BEGIN DATA PROVIDED
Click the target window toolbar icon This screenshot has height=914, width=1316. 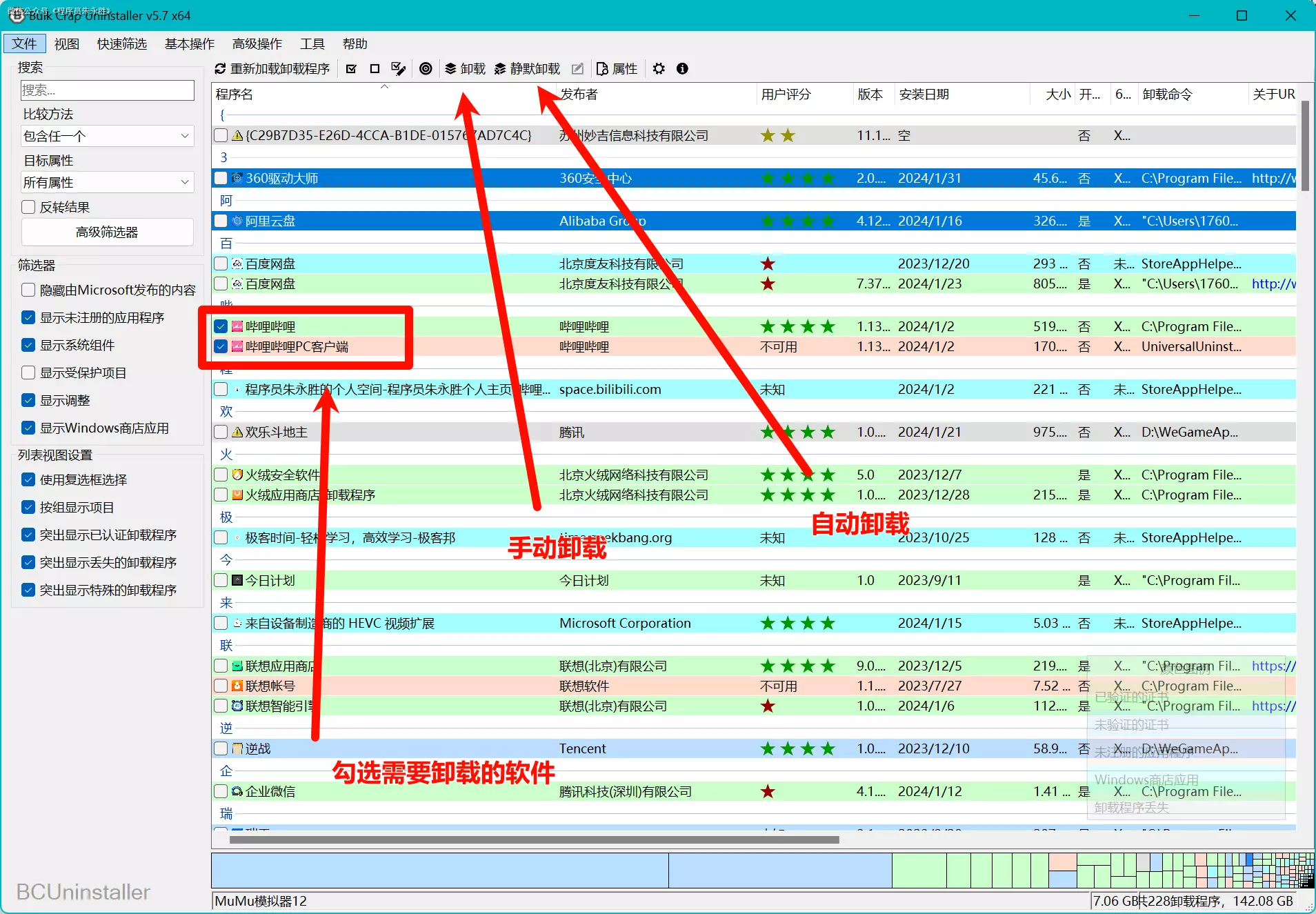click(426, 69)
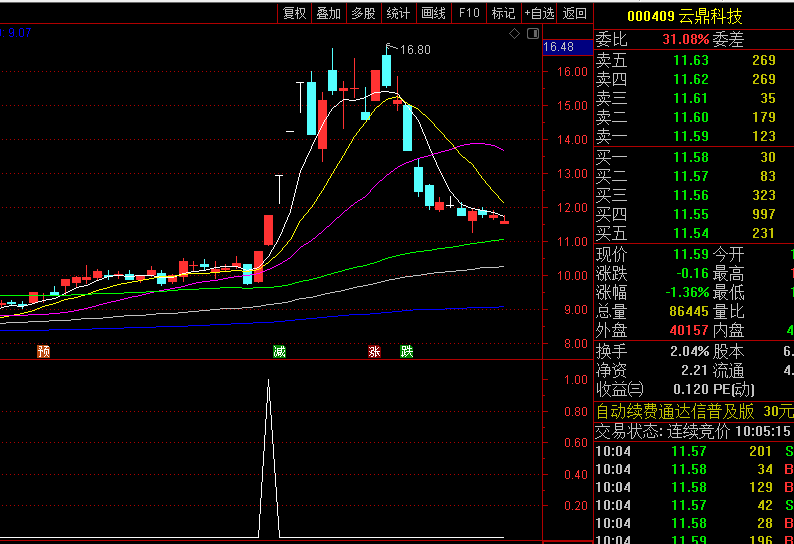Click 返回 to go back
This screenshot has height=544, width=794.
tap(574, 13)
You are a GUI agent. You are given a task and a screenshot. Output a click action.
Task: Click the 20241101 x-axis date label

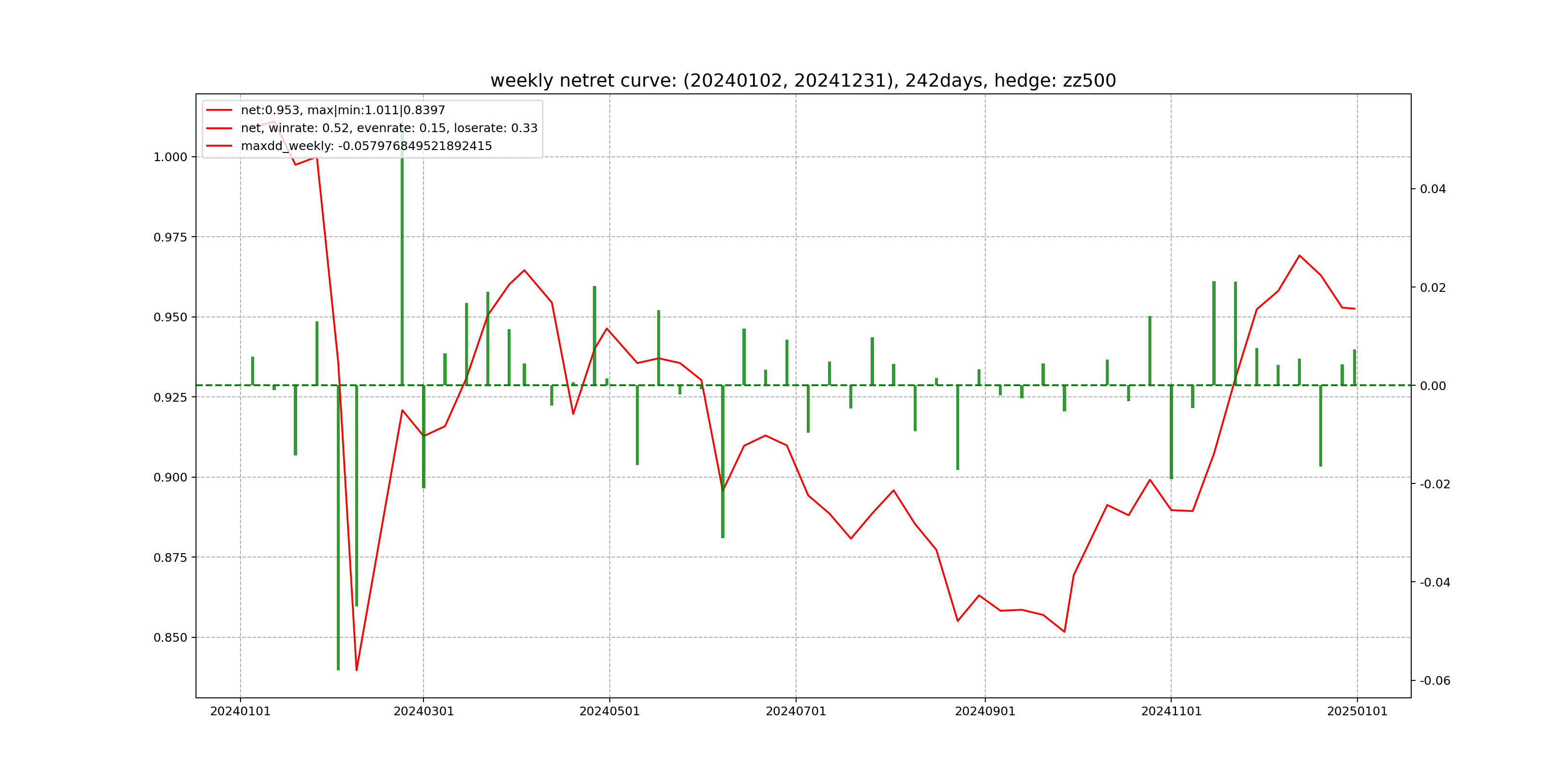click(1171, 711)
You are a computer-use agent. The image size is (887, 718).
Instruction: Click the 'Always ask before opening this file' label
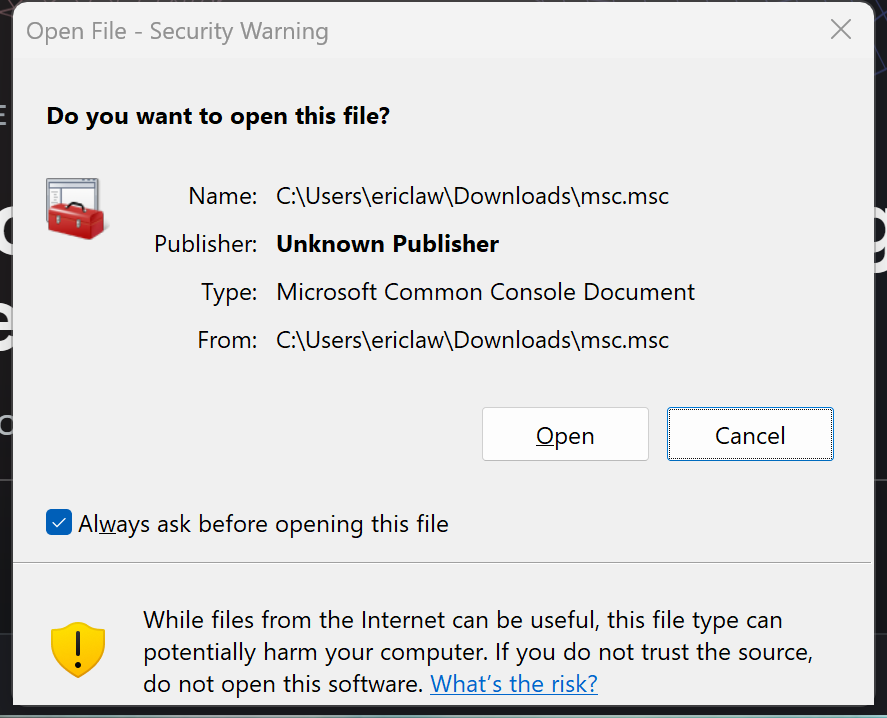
END DATA PROVIDED
* STATED EXERCISE *
Rewrite the lines above, from the one containing "You are a computer-use" through the last line inclusive, as a numbered list. Skip blank lines and leave out the pictures.

* RESPONSE TO THIS TASK *
1. You are a computer-use agent. The image size is (887, 718).
2. Instruction: Click the 'Always ask before opening this file' label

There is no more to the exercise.